[What is needed]
All lines below between the line with "The image size is (1188, 454)." and the line with "You are a computer-use", including both, must be copied exactly, and the pictures must be omitted.

[Records provided]
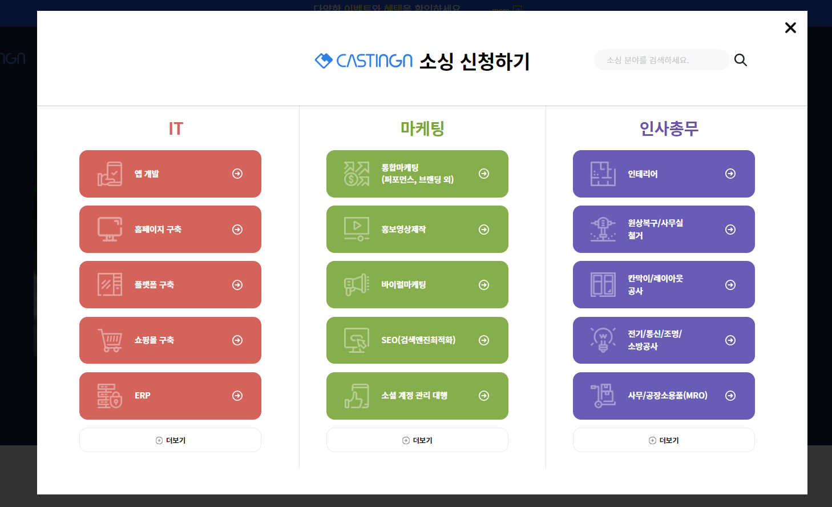The image size is (832, 507).
Task: Expand more 마케팅 categories with 더보기
Action: coord(417,440)
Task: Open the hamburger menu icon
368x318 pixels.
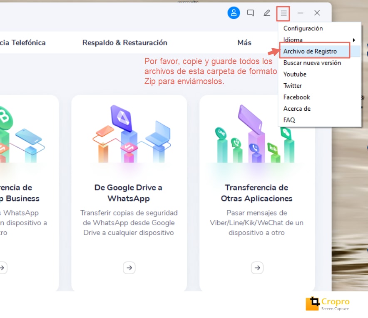Action: pos(283,13)
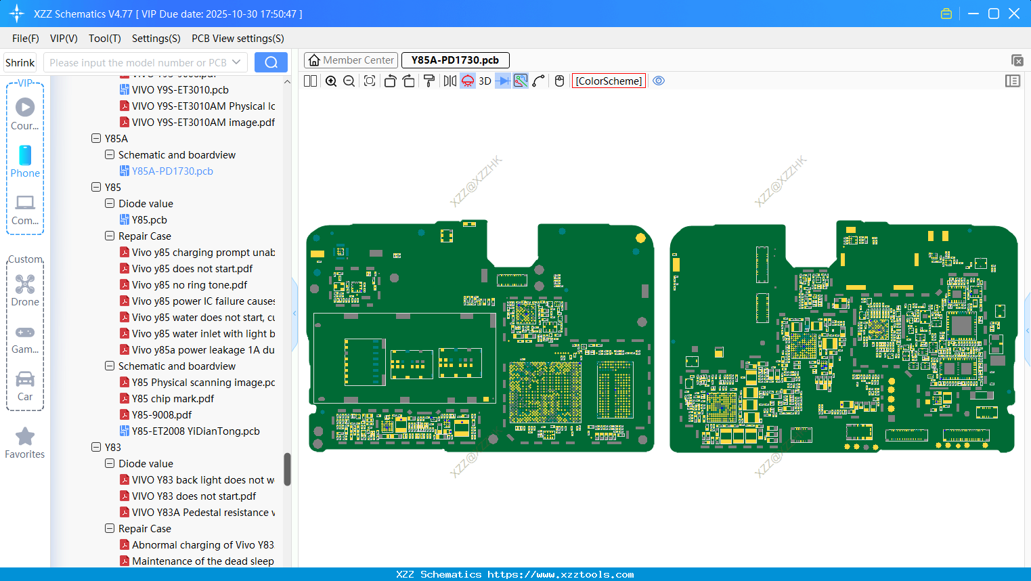The height and width of the screenshot is (581, 1031).
Task: Open the ColorScheme selector
Action: 609,81
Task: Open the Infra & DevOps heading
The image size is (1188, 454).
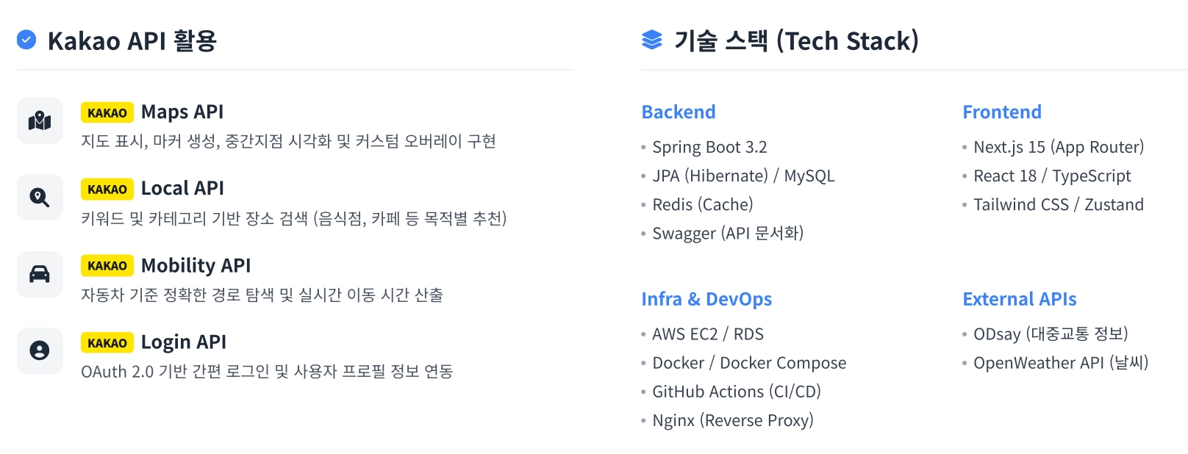Action: pos(706,299)
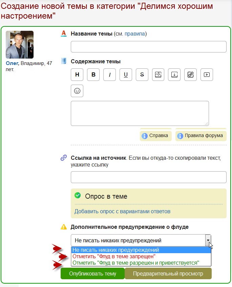Choose "Флуд в теме запрещен" option
Screen dimensions: 232x287
(x=114, y=256)
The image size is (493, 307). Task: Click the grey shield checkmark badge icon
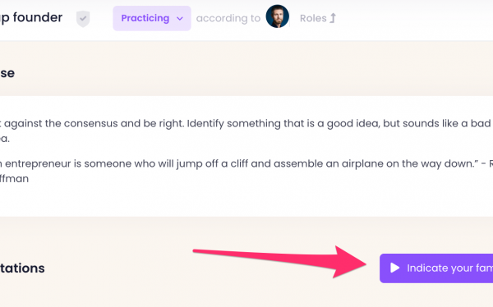(83, 19)
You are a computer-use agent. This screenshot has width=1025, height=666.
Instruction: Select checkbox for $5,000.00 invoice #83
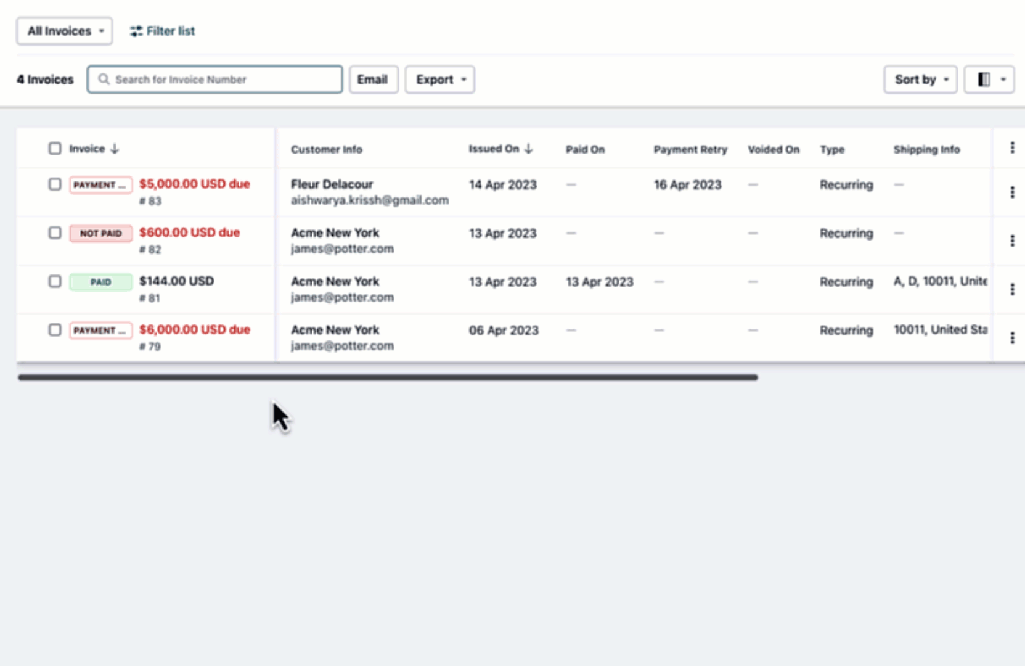[55, 184]
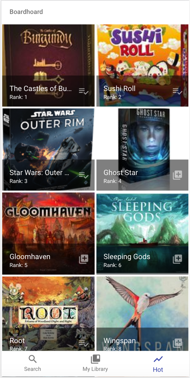Add Gloomhaven to library
This screenshot has height=378, width=190.
coord(84,259)
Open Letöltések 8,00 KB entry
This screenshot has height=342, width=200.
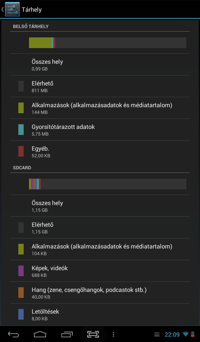pyautogui.click(x=100, y=314)
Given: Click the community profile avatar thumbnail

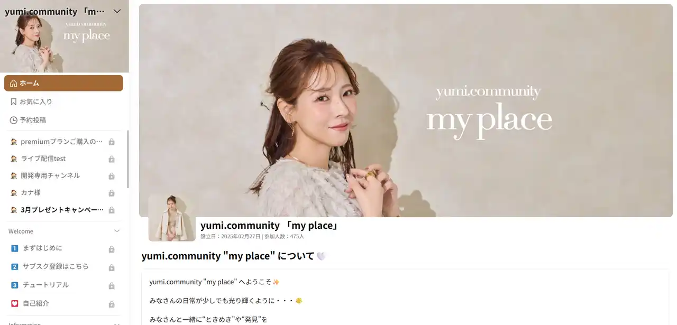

[Response]
The image size is (1188, 454).
Action: pos(706,299)
Choose "Флуд в теме запрещен" option
Screen dimensions: 232x287
(x=114, y=256)
The image size is (493, 307). Task: Click the grey shield checkmark badge icon
(83, 19)
You are a computer-use agent. This screenshot has width=1025, height=666.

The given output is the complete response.